Un génial mathématicien britannique qui réussit à décrypter le code des nazis ” Enigma ” . Les historiens estiment que sa découverte permit d’éviter des centaines de milliers de morts et permit également que la guerre se termine en 1945 .

Mais qui connaît celui qui parvint à percer les secrets de la communication allemande pendant la guerre, et qui est aussi un des pères de l’informatique en mettant en place les premiers éléments techniques et intellectuels des ordinateurs.

Benoît Solès a écrit et joue dans ce spectacle percutant où il réhabilite ce scientifique de génie qui n’a jamais connu la gloire, sa mission ayant été classée, secret défense. Pire encore, il fut condamné, en 1957, à la castration chimique parce qu’il était homosexuel.

Alan Turing sera retrouvé mort, 2 ans plus tard, il s’était empoisonné au cyanure injecté dans une pomme !!! La pomme croquée !!!!

 

Un portrait émouvant d’une remarquable intensité

 

Benoît Solès débute son récit en 1952, et par une série de petites scènes, sous forme de flash-back, il nous fait découvrir la vie de ce scientifique hors norme. Il mélange l’énigme mathématique qu’Alan Turing s’efforce de résoudre et sa vie privée, restée longtemps secrète. Professeur de mathématiques à King’s college, à Londres et à l’université de Manchester, il se livre à des travaux qui révèlent sa soif de comprendre la marche du monde par les mathématiques.

Il sera recruté par les services secrets britanniques afin de percer les messages codés de la machine allemande Enigma.

Bègue, obsessionnel, peu enclin aux relations sociales, Turing conscient de son talent est rongé par le rôle qu’on lui assigne, à savoir le déchiffrement de l’Enigma.

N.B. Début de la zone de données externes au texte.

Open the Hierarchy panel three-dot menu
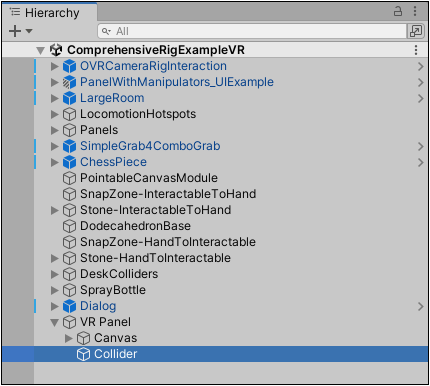430x386 pixels. [x=415, y=11]
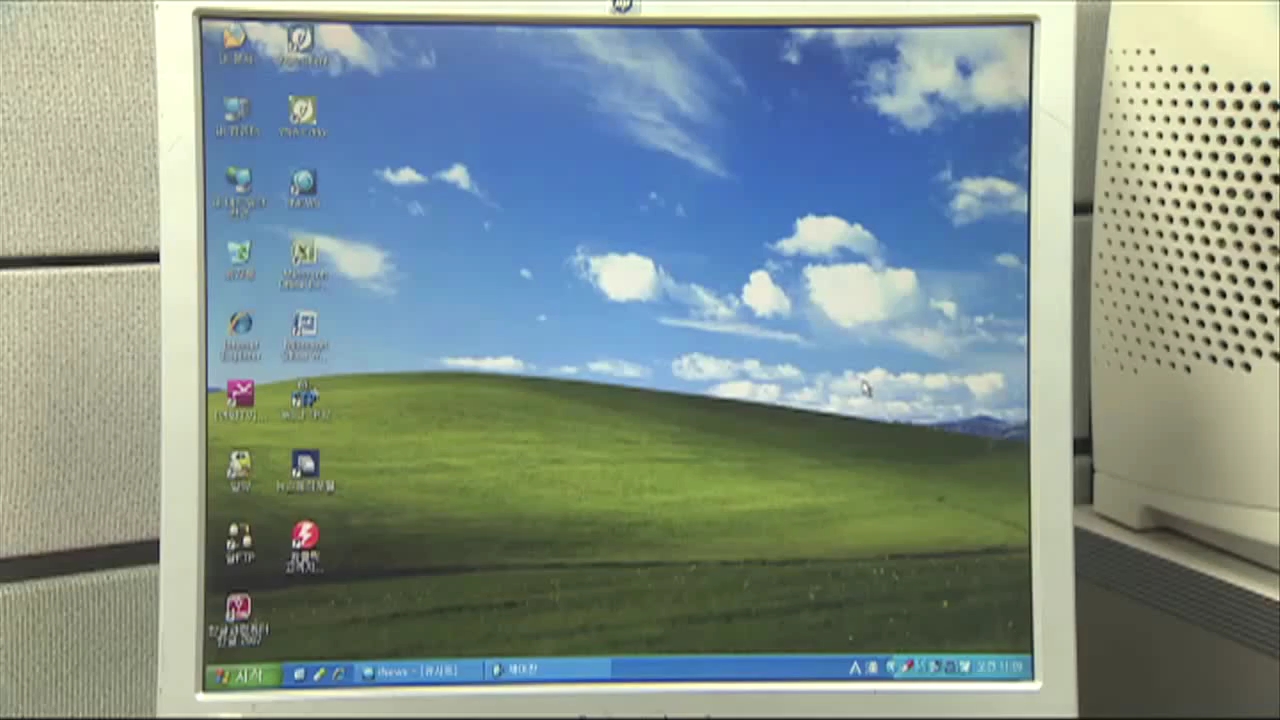
Task: Open the Start menu
Action: pos(241,676)
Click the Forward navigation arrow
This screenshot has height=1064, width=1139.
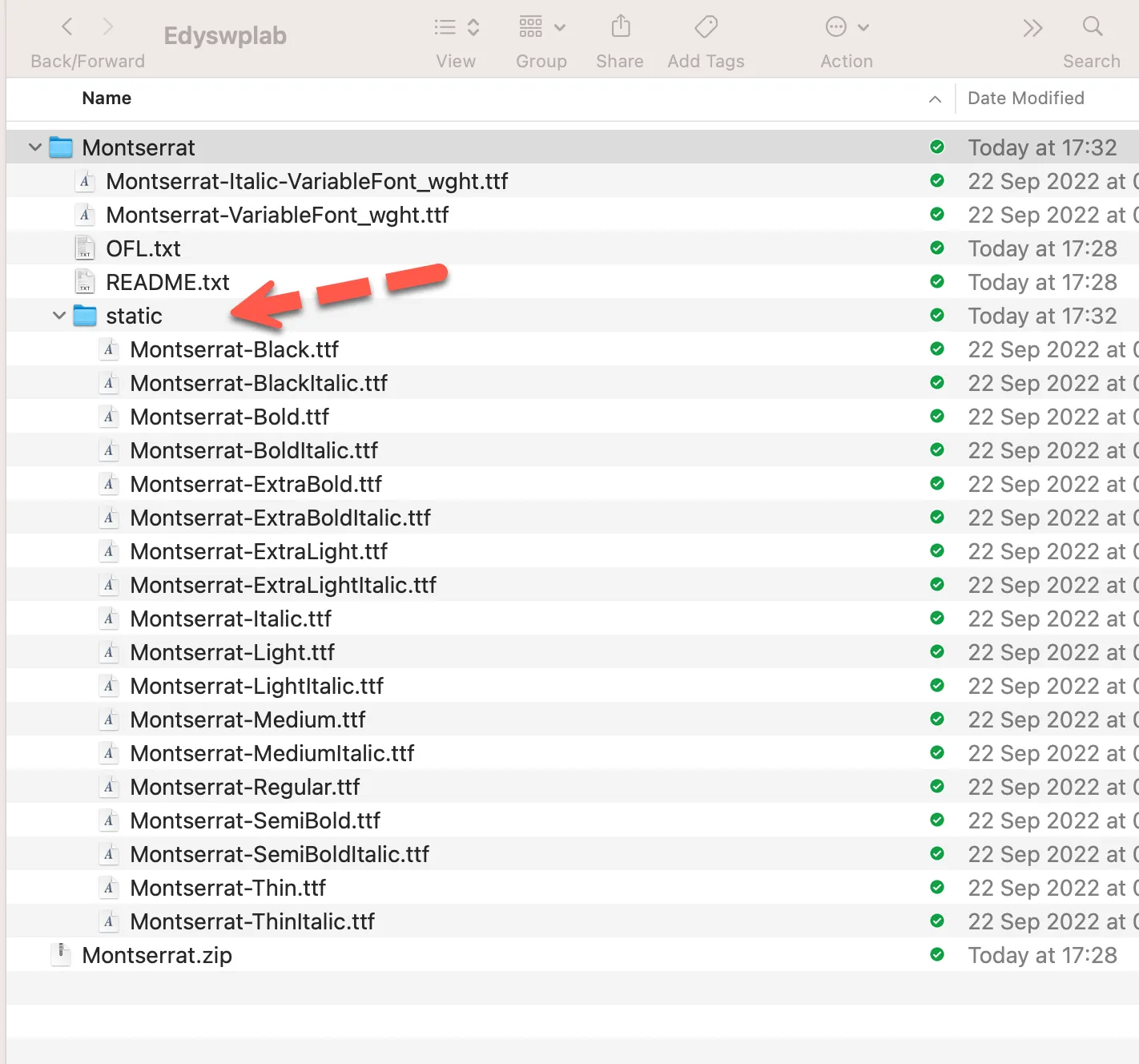109,26
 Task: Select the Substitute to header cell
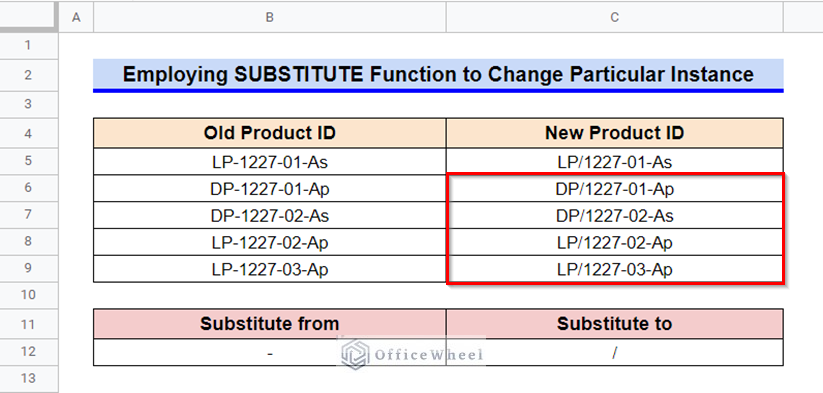(x=615, y=324)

A la fois fragile – comme un enfant il est passionné du film d’animation Blanche Neige qu’il a vu et revu, d’ailleurs, il se donne la mort en croquant une pomme empoisonnée au cyanure, résistant comme un marathonien dont il égale les records, possédé par la mort de son premier amour dont il ne se console pas. Il s’acharne à créer une machine pensante capable de décrypter le code de l’Enigma… ET finit par le découvrir dans le secret qu’on lui imposa.

 

Une pièce habilement construite

 

Alors que Turning s’efforce de découvrir l’énigme mathématique à l’aide d’un écran géant qui se couvre d’archives et d’équations, nous découvrons son histoire personnelle. Après un cambriolage, Alan Turning va porter plainte. Le sergent qu’il rencontre, reçoit l’ordre du Général qui dirigeait Turning pendant la seconde guerre mondiale, d’enquêter. C’est ainsi que le sergent découvre son travail secret et, ce qui brisera Turning, son homosexualité.

Une pièce construite comme une tragédie dont la fin est inéluctable dans cette Angleterre où l’homosexualité est un crime.

 

Un spectacle percutant

 

Benoît Solès nous fait parfaitement sentir le désarroi de cet être d’une intelligence exceptionnelle, courageux , digne, son sens de l’humour ravageur et son goût du défi .Toutes les facettes de cet incroyable personnage nous apparaissent. Face à lui, Amaury de Crayencour  incarne tous les autres personnages, quatre au total, nous permettant ainsi d’apprécier l’étendue de son talent.

La mise en scène au cordeau de Tristan Petitgirard, le rythme, la musique, le jeu… tout est excellent dans ce spectacle.

 

Réhabilité à titre posthume, par la reine d’Angleterre en 2013, cette page sombre de l’histoire avec le destin d’Alan Turing qui méritait d’être connu a d’abord été portée à l’écran avec un film Imitation Game et maintenant sur les planches grâce à Benoît Solès.

 

” Je voulais célébrer le visionnaire et l’inadapté, le héros et le martyre, bref l’homme extraordinaire, courageux et passionnant que fut Alan Turing” 

 

La Machine de Turing, au Théâtre Michel. De et avec Benoît Solès, mise en scène de Tristan Petitgirard.  Jusqu’au 30 novembre.